--- start Source material ---

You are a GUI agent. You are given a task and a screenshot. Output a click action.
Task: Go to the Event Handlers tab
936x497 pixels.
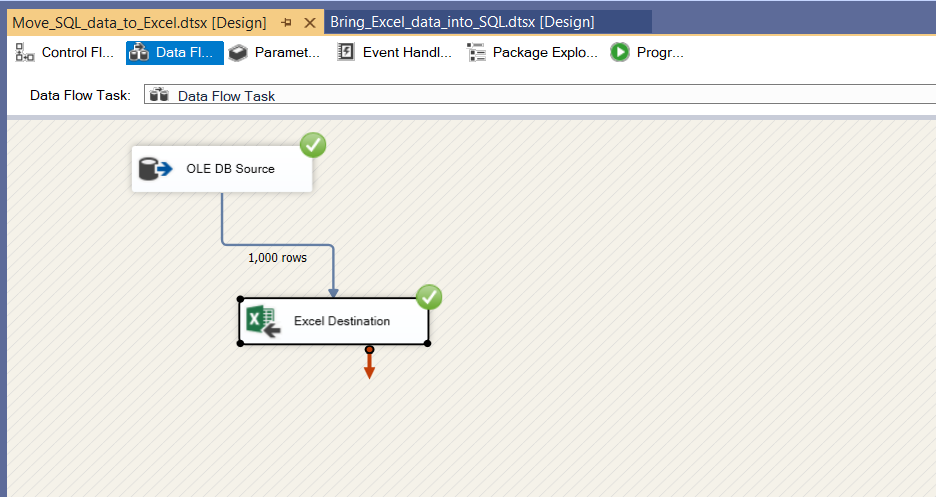click(395, 52)
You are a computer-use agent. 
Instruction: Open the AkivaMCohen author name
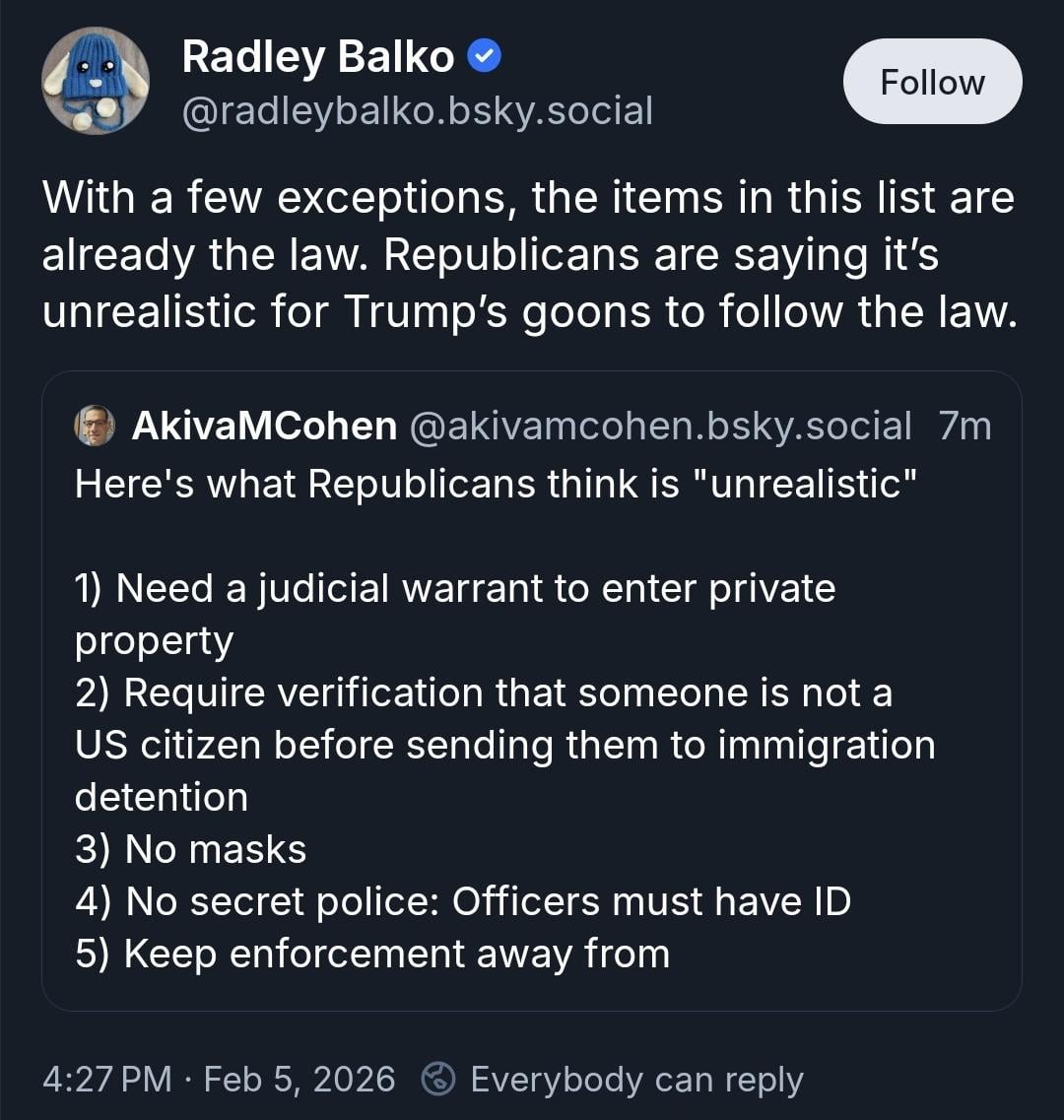(264, 426)
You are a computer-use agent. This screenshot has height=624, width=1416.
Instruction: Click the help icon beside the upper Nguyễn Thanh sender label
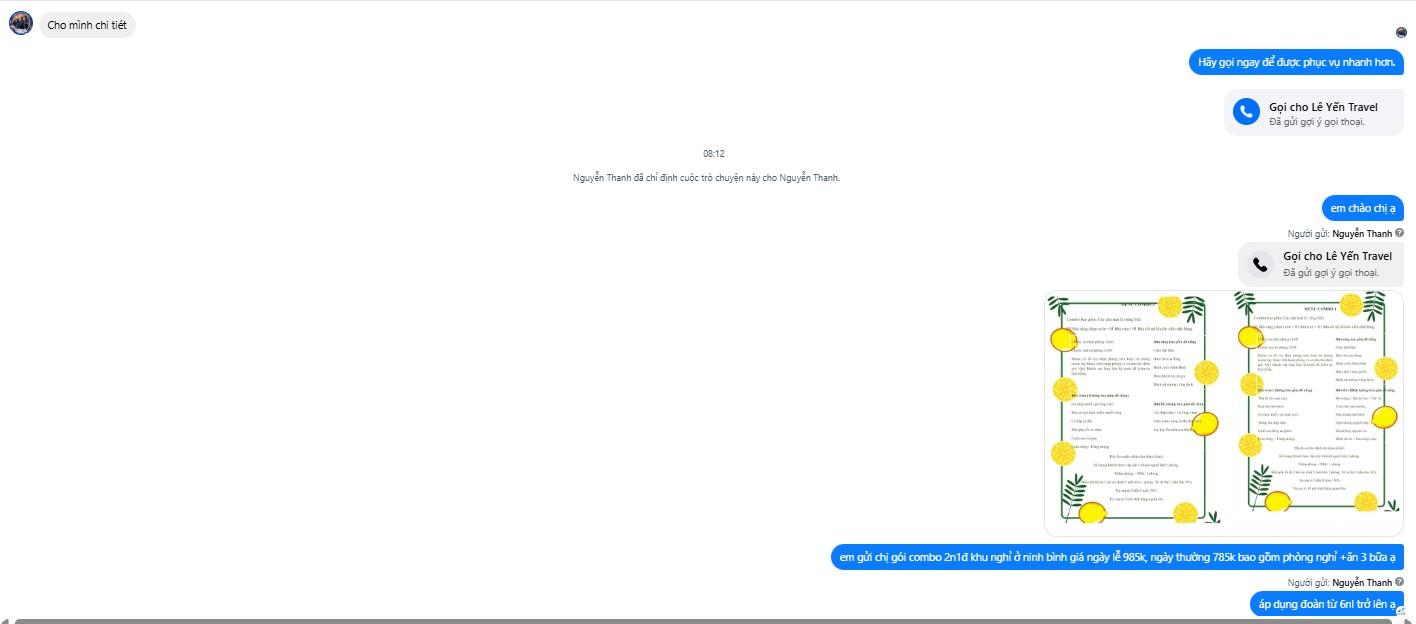tap(1400, 233)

--- end Source material ---

*Task brief*
Put the lines above into a JSON list of strings, one string per line, skipping blank lines. Leave the pictures out.

*The solution*
[
  "You are a GUI agent. You are given a task and a screenshot. Output a click action.",
  "Task: Go to the Event Handlers tab",
  "936x497 pixels.",
  "click(395, 52)",
  "You are a computer-use agent. ",
  "Instruction: Open the AkivaMCohen author name",
  "(264, 426)",
  "You are a computer-use agent. This screenshot has height=624, width=1416.",
  "Instruction: Click the help icon beside the upper Nguyễn Thanh sender label",
  "tap(1400, 233)"
]